→ **WHAT TO WORK ON**:
(1) In the passage on the company's debt, what was the company's leverage ratio at October 31, 2011?
(2) Carry on the passage on the company's debt from its final sentence.

→ **SUPPLIED TEXT**:
At October 31, 2011, the Company had no outstanding borrowings under the New Credit Facility but had outstanding letters of credit of approximately $100.3 million. At October 31, 2011, interest would have been payable on borrowings under the New Credit Facility at 2.75% (subject to adjustment based upon the Company’s debt rating and leverage ratios) above the Eurodollar rate or at other specified variable rates as selected by the Company from time to time. Under the terms of the New Credit Facility, the Company is not permitted to allow its maximum leverage ratio (as defined in the credit agreement) to exceed 1.75 to 1.00 and is required to maintain a minimum tangible net worth (as defined in the New Credit Facility agreement) of approximately $1.87 billion at October 31, 2011. At October 31, 2011, the Company’s leverage ratio was approximately 0.18 to 1.00 and its tangible net worth was approximately $2.55 billion. Based upon the minimum tangible net worth requirement, the Company’s ability to pay dividends and repurchase its common stock was limited to an aggregate amount of approximately $680 million at October 31, 2011. The Company is obligated to pay an undrawn commitment fee of 0.50% (subject to adjustment based upon the Company’s debt rating and leverage ratios) based on the average daily unused amount of the facility.
Loans Payable
The Company’s loans payable represent purchase money mortgages on properties the Company has acquired that the seller has financed and various revenue bonds that were issued by government entities on behalf of the Company to finance community infrastructure and the Company’s manufacturing facilities. Information regarding the Company’s loans payable at October 31, 2011 and 2010 is included in the table below ($ amounts in thousands).
                 
    2011     2010  
Aggregate loans payable at October 31
  $ 106,556     $ 94,491  
Weighted-average interest rate
    3.99 %     3.75 %
Interest rate range
    0.16%-7.87 %     0.50% - 8.00 %
Loans secured by assets
               
Carrying value of loans secured by assets
  $ 105,092     $ 93,029  
Carrying value of assets securing loans
  $ 283,169     $ 257,563
Senior Notes
At October 31, 2011 and 2010, the Company’s senior notes consisted of the following (amounts in thousands):
                 
    2011     2010  
6.875% Senior Notes due November 15, 2012
  $ 139,776     $ 194,865  
5.95% Senior Notes due September 15, 2013
    141,635       141,635  
4.95% Senior Notes due March 15, 2014
    267,960       267,960  
5.15% Senior Notes due May 15, 2015
    300,000       300,000  
8.91% Senior Notes due October 15, 2017
    400,000       400,000  
6.75% Senior Notes due November 1, 2019
    250,000       250,000  
Bond discount
    (8,399 )     (10,350 )
 
           
 
  $ 1,490,972     $ 1,544,110  
 
           
The senior notes are the unsecured obligations of Toll Brothers Finance Corp., a 100%-owned subsidiary of the Company. The payment of principal and interest is fully and unconditionally guaranteed, jointly and severally, by the Company and a majority of its home building subsidiaries (together with Toll Brothers Finance Corp., the “Senior Note Parties”). The senior notes rank equally in right of payment with all the Senior Note Parties’ existing and future unsecured senior indebtedness, including the New Credit Facility. The senior notes are structurally subordinated to the prior claims of creditors, including trade creditors, of the subsidiaries of the Company that are not guarantors of the senior notes. The senior notes are redeemable in whole or in part at any time at the option of the Company, at prices that vary based upon the then-current rates of interest and the remaining original term of the notes.

→ **RECORDS SHOWN**:
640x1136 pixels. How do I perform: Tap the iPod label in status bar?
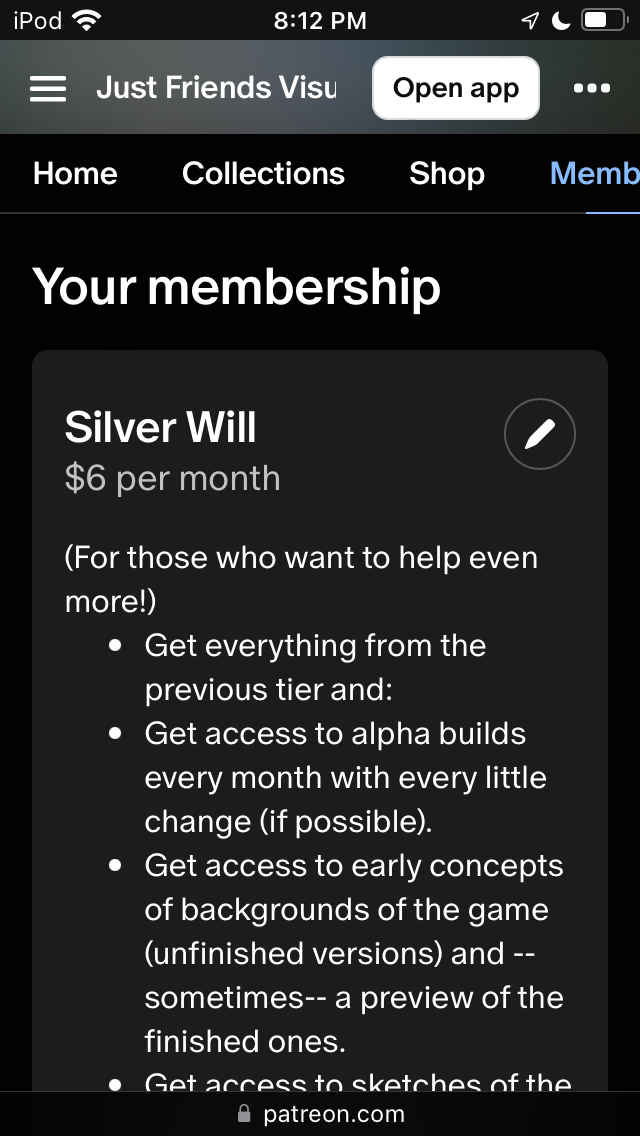click(38, 20)
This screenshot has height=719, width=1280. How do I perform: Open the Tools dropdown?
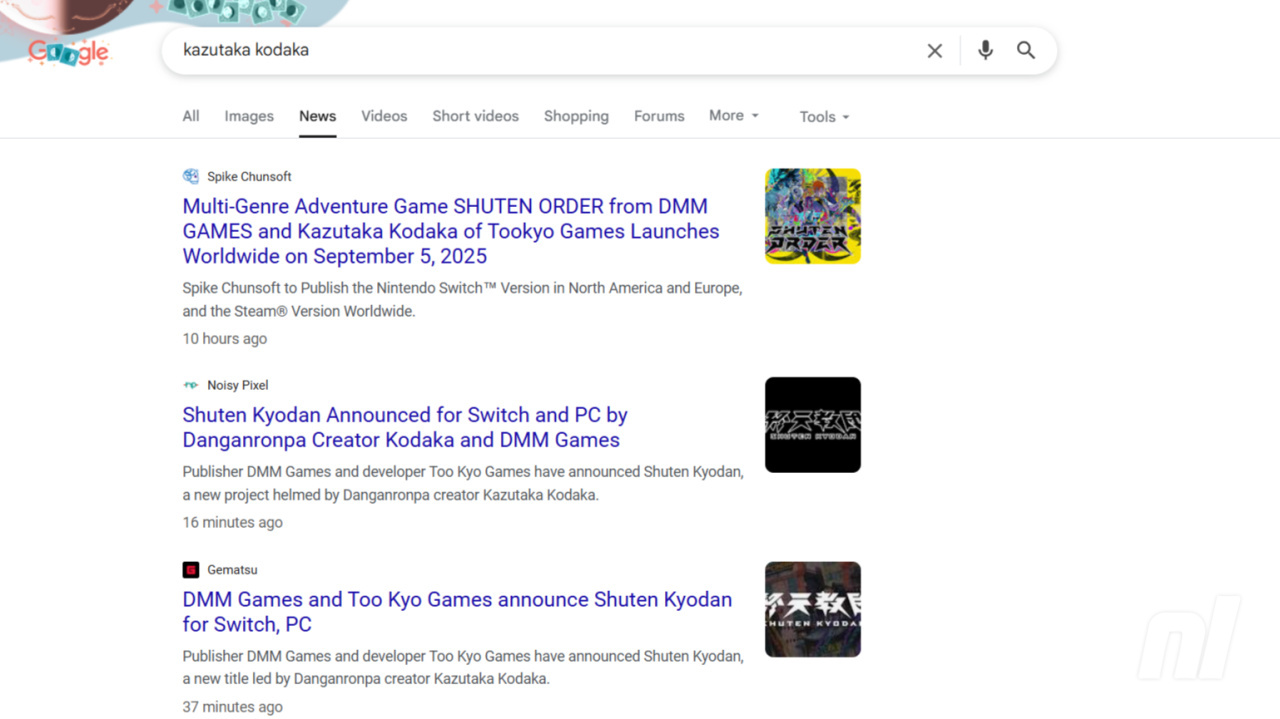pyautogui.click(x=825, y=117)
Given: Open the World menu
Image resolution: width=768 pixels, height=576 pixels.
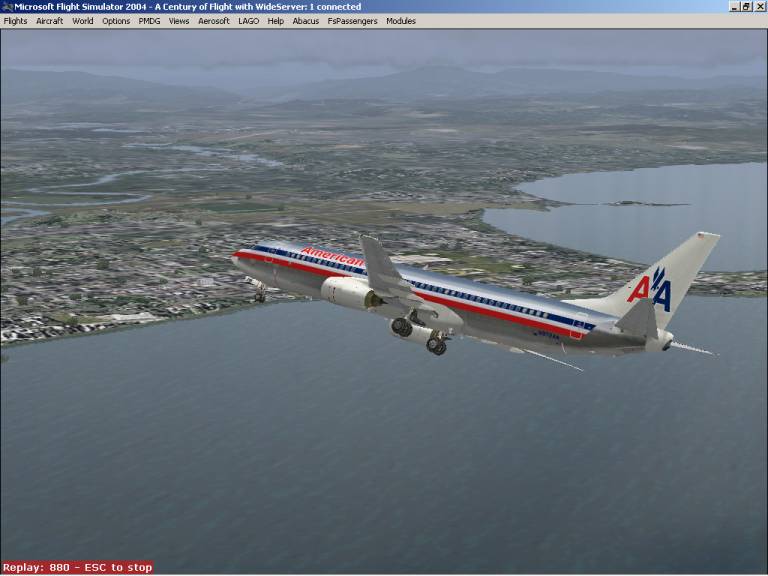Looking at the screenshot, I should (x=83, y=21).
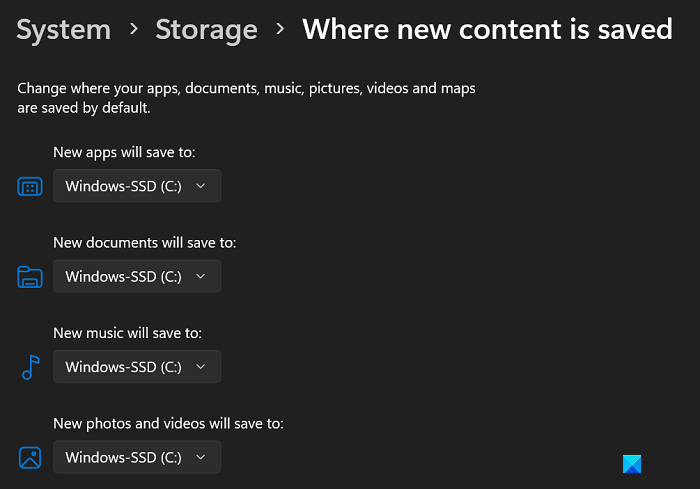Expand the new photos and videos drive dropdown
Screen dimensions: 700x489
tap(137, 457)
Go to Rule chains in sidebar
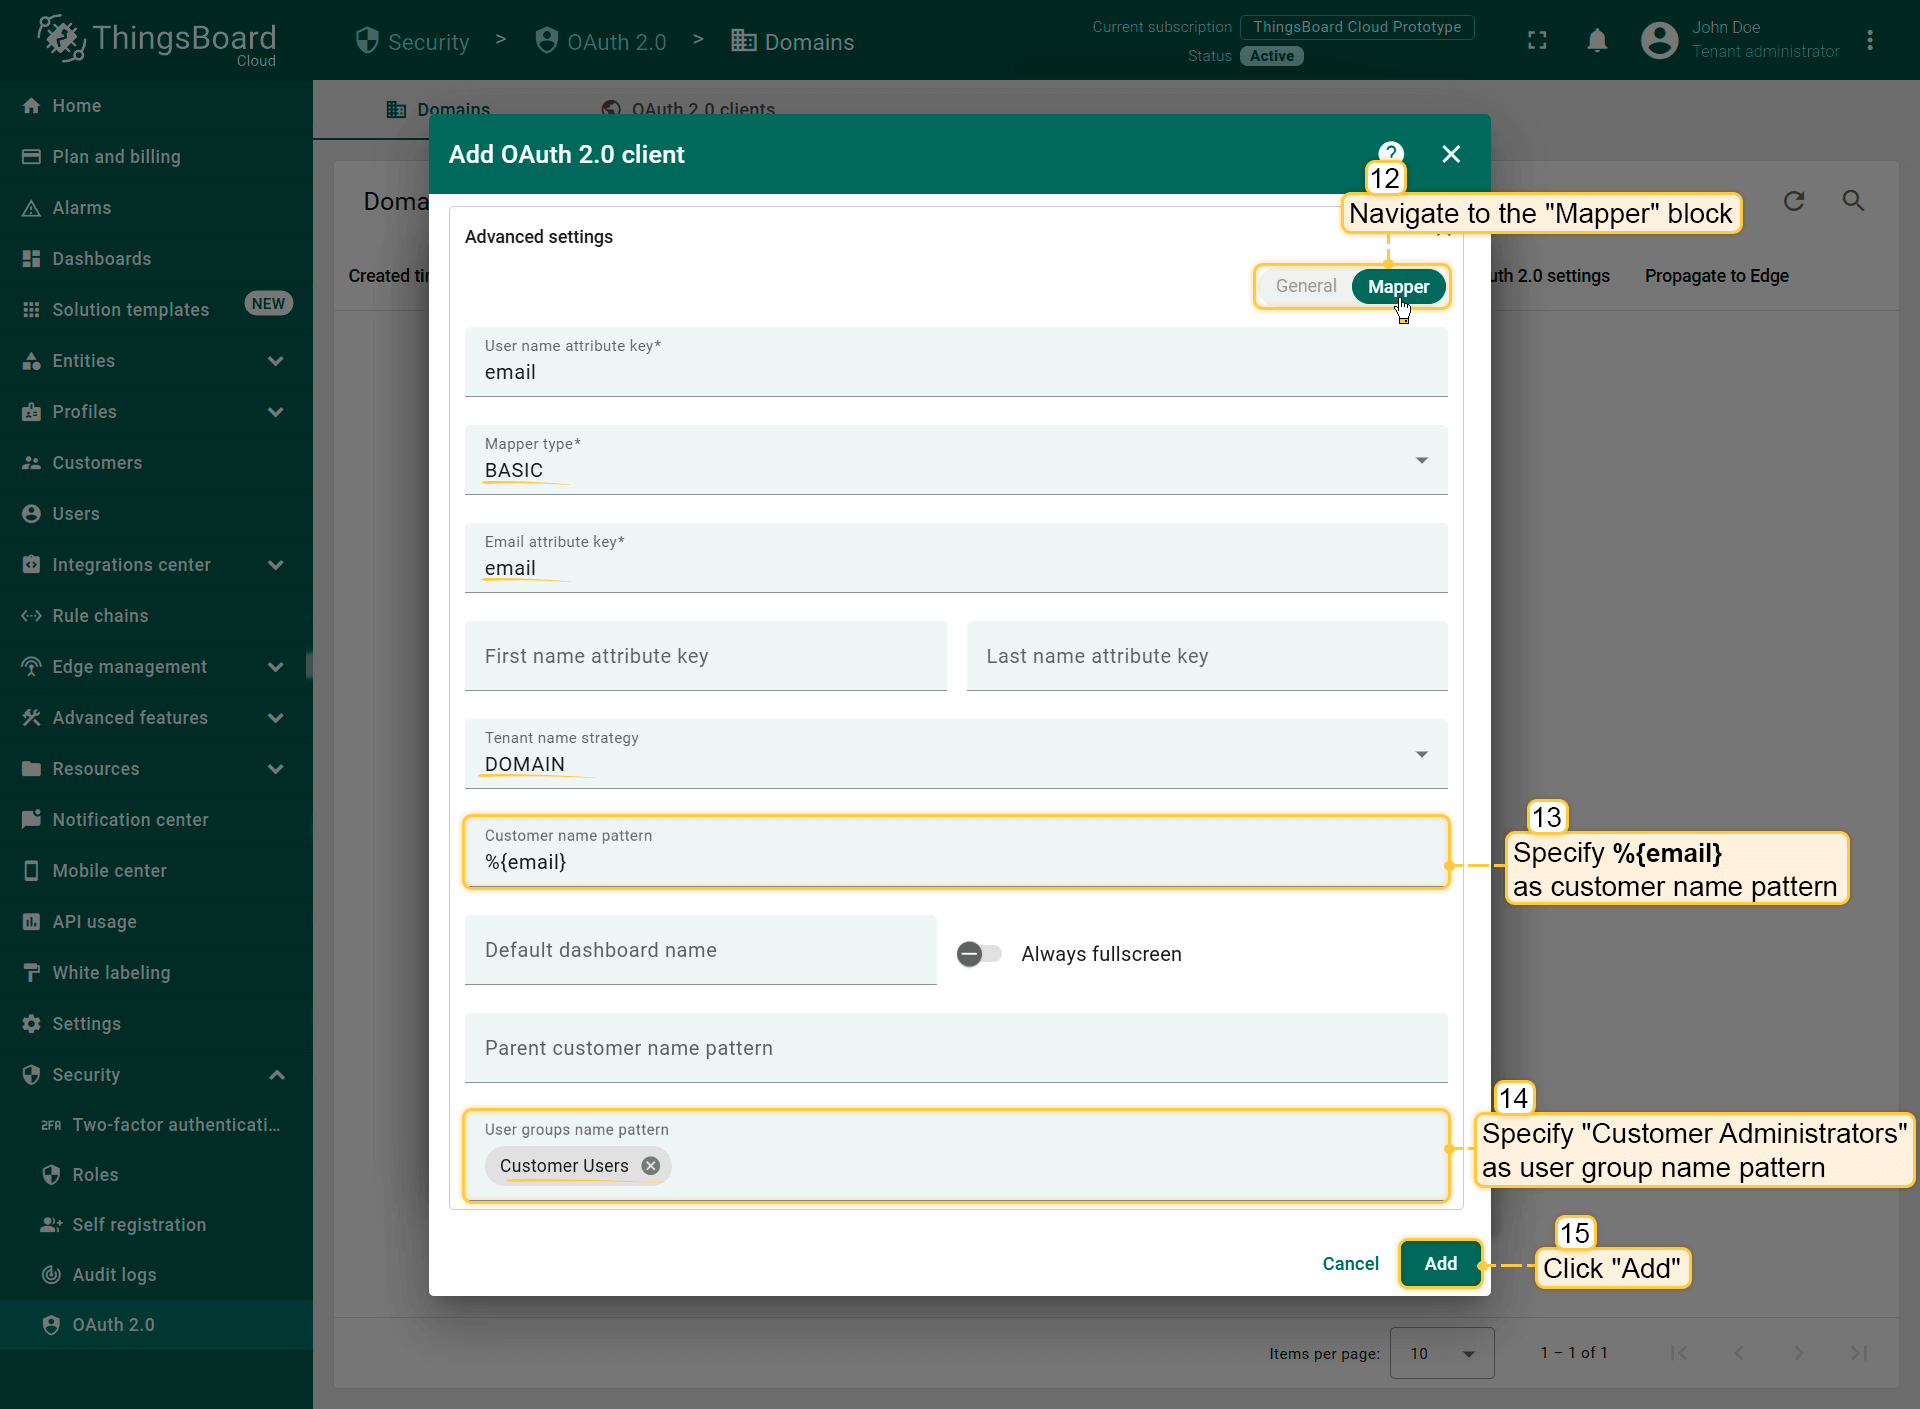Viewport: 1920px width, 1409px height. coord(100,616)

→ **EXPECTED OUTPUTS**:
(1) Approximately 0.18 to 1.00.

(2)
The Company has repurchased, and may from time to time in the future repurchase, its senior notes in the open market or otherwise. The table below provides for the periods indicated, the amount of senior notes the Company has redeemed and the amount of expenses related to the retirement of the notes (amounts in thousands).
                         
    2011     2010     2009  
Fiscal year:
                       
6.875% Senior notes due 2012
  $ 55,089             $ 105,135  
5.95% Senior notes due 2013
          $ 13,500       94,985  
4.95% Senior notes due 2014
            32,040          
 
                 
 
  $ 55,089     $ 45,540     $ 200,120  
 
                 
Expenses related to retirement of debt
  $ 3,827     $ 744     $ 11,626  
 
                 
Expenses related to the retirement of notes includes, if any, premium paid, write-off of unamortized debt issuance costs and other debt redemption costs.
Senior Subordinated Notes
The senior subordinated notes were the unsecured obligations of Toll Corp., a 100%-owned subsidiary of the Company; were guaranteed on a senior subordinated basis by the Company; were subordinated to all existing and future senior indebtedness of the Company; and were structurally subordinated to the prior claims of creditors, including trade creditors, of the Company’s subsidiaries other than Toll Corp. The indentures governing these notes restricted certain payments by the Company, including cash dividends and repurchases of Company stock.
The table below provides for the periods indicated, the amount of senior subordinated notes the Company has redeemed and the amount of expenses related to the retirement of the notes (amounts in thousands).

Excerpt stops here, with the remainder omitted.